[Source data]
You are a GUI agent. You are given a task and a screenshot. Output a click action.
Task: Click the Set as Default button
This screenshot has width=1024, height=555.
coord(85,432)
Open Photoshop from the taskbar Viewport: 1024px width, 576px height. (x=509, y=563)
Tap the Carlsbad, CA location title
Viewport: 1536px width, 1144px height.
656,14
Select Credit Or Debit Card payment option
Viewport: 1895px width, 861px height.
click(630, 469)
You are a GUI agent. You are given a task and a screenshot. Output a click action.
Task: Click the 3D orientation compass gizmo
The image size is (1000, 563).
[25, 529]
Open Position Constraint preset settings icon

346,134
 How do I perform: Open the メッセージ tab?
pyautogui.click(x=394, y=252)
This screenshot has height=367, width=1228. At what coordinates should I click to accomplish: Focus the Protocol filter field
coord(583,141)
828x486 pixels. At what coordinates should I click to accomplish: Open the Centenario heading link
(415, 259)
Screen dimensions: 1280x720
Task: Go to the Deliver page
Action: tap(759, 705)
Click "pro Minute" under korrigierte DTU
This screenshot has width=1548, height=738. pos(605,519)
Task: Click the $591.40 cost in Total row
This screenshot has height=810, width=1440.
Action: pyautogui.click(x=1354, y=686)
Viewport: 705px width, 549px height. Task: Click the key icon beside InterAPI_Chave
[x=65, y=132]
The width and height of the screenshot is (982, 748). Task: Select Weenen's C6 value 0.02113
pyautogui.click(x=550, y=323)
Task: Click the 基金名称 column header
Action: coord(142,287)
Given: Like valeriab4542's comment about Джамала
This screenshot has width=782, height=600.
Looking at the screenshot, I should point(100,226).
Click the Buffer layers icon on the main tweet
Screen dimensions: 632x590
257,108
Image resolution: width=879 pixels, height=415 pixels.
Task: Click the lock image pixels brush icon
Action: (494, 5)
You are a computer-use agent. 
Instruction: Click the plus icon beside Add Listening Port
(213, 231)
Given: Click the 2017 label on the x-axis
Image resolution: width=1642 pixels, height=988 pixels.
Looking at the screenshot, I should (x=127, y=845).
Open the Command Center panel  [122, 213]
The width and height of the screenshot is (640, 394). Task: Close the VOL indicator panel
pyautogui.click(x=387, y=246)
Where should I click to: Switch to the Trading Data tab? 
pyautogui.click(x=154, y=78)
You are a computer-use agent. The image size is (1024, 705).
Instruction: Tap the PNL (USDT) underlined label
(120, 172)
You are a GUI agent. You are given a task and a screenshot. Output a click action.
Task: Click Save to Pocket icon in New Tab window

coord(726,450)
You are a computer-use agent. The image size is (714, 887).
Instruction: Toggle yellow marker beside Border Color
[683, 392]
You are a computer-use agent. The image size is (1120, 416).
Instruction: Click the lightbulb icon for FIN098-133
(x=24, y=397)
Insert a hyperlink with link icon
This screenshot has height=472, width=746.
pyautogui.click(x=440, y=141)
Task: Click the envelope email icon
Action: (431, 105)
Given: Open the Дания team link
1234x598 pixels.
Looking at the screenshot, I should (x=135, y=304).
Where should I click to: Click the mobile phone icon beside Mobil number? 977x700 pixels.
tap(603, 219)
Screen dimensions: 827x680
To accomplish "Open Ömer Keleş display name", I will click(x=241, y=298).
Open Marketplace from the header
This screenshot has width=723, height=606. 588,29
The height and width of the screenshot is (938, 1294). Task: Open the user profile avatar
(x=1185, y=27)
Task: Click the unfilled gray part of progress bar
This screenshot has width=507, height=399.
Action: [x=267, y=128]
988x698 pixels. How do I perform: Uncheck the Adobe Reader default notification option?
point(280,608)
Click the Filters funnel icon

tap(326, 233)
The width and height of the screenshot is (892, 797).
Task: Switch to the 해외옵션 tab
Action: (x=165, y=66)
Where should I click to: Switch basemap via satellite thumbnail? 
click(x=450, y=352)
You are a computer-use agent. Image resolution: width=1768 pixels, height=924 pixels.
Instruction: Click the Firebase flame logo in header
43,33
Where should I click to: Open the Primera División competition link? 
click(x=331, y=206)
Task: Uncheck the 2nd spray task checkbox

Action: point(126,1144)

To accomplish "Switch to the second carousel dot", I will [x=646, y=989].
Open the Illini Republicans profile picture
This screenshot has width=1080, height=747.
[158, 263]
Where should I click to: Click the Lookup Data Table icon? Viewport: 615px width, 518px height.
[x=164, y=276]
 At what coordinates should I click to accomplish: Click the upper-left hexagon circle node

▶ _PROBLEM_
Reproduce the data in full, exactly as presented.

▶ _RESULT OF THE EXERCISE_
You are a GUI agent. You are given a task and a screenshot. Output a click action.
Task: Click the Set as Default button
This screenshot has width=1024, height=555.
coord(85,432)
Open Photoshop from the taskbar Viewport: 1024px width, 576px height. (x=509, y=563)
Tap the Carlsbad, CA location title
Viewport: 1536px width, 1144px height.
656,14
Select Credit Or Debit Card payment option
Viewport: 1895px width, 861px height.
click(630, 469)
You are a GUI agent. You are given a task and a screenshot. Output a click action.
Task: Click the 3D orientation compass gizmo
The image size is (1000, 563).
[25, 529]
Open Position Constraint preset settings icon

346,134
 How do I perform: Open the メッセージ tab?
pyautogui.click(x=394, y=252)
This screenshot has height=367, width=1228. At what coordinates should I click to accomplish: Focus the Protocol filter field
coord(583,141)
828x486 pixels. At what coordinates should I click to accomplish: Open the Centenario heading link
(415, 259)
Screen dimensions: 1280x720
Task: Go to the Deliver page
Action: tap(759, 705)
Click "pro Minute" under korrigierte DTU
This screenshot has width=1548, height=738. pos(605,519)
Task: Click the $591.40 cost in Total row
This screenshot has height=810, width=1440.
Action: pyautogui.click(x=1354, y=686)
Viewport: 705px width, 549px height. Task: Click the key icon beside InterAPI_Chave
[x=65, y=132]
The width and height of the screenshot is (982, 748). Task: Select Weenen's C6 value 0.02113
pyautogui.click(x=550, y=323)
Task: Click the 基金名称 column header
Action: coord(142,287)
Given: Like valeriab4542's comment about Джамала
This screenshot has width=782, height=600.
Looking at the screenshot, I should point(100,226).
Click the Buffer layers icon on the main tweet
Screen dimensions: 632x590
257,108
Image resolution: width=879 pixels, height=415 pixels.
Task: Click the lock image pixels brush icon
Action: (494, 5)
You are a computer-use agent. 
Instruction: Click the plus icon beside Add Listening Port
(213, 231)
Given: Click the 2017 label on the x-axis
Image resolution: width=1642 pixels, height=988 pixels.
Looking at the screenshot, I should (x=127, y=845).
Open the Command Center panel  [122, 213]
The width and height of the screenshot is (640, 394). Task: Close the VOL indicator panel
pyautogui.click(x=387, y=246)
Where should I click to: Switch to the Trading Data tab? 
pyautogui.click(x=154, y=78)
You are a computer-use agent. The image size is (1024, 705).
Instruction: Tap the PNL (USDT) underlined label
(120, 172)
You are a GUI agent. You are given a task and a screenshot. Output a click action.
Task: Click Save to Pocket icon in New Tab window

coord(726,450)
You are a computer-use agent. The image size is (714, 887).
Instruction: Toggle yellow marker beside Border Color
[683, 392]
You are a computer-use agent. The image size is (1120, 416).
Instruction: Click the lightbulb icon for FIN098-133
(x=24, y=397)
Insert a hyperlink with link icon
This screenshot has height=472, width=746.
pyautogui.click(x=440, y=141)
Task: Click the envelope email icon
Action: (431, 105)
Given: Open the Дания team link
1234x598 pixels.
Looking at the screenshot, I should (x=135, y=304).
Where should I click to: Click the mobile phone icon beside Mobil number? 977x700 pixels.
tap(603, 219)
Screen dimensions: 827x680
To accomplish "Open Ömer Keleş display name", I will click(x=241, y=298).
Open Marketplace from the header
This screenshot has width=723, height=606. 588,29
The height and width of the screenshot is (938, 1294). Task: Open the user profile avatar
(x=1185, y=27)
Task: Click the unfilled gray part of progress bar
This screenshot has width=507, height=399.
Action: [x=267, y=128]
988x698 pixels. How do I perform: Uncheck the Adobe Reader default notification option?
point(280,608)
Click the Filters funnel icon

tap(326, 233)
The width and height of the screenshot is (892, 797).
Task: Switch to the 해외옵션 tab
Action: (x=165, y=66)
Where should I click to: Switch basemap via satellite thumbnail? 
click(x=450, y=352)
You are a computer-use agent. Image resolution: width=1768 pixels, height=924 pixels.
Instruction: Click the Firebase flame logo in header
43,33
Where should I click to: Open the Primera División competition link? 
click(x=331, y=206)
Task: Uncheck the 2nd spray task checkbox

Action: point(126,1144)

To accomplish "Switch to the second carousel dot", I will [x=646, y=989].
Open the Illini Republicans profile picture
This screenshot has width=1080, height=747.
[158, 263]
Where should I click to: Click the Lookup Data Table icon? Viewport: 615px width, 518px height.
[x=164, y=276]
 At what coordinates should I click to accomplish: Click the upper-left hexagon circle node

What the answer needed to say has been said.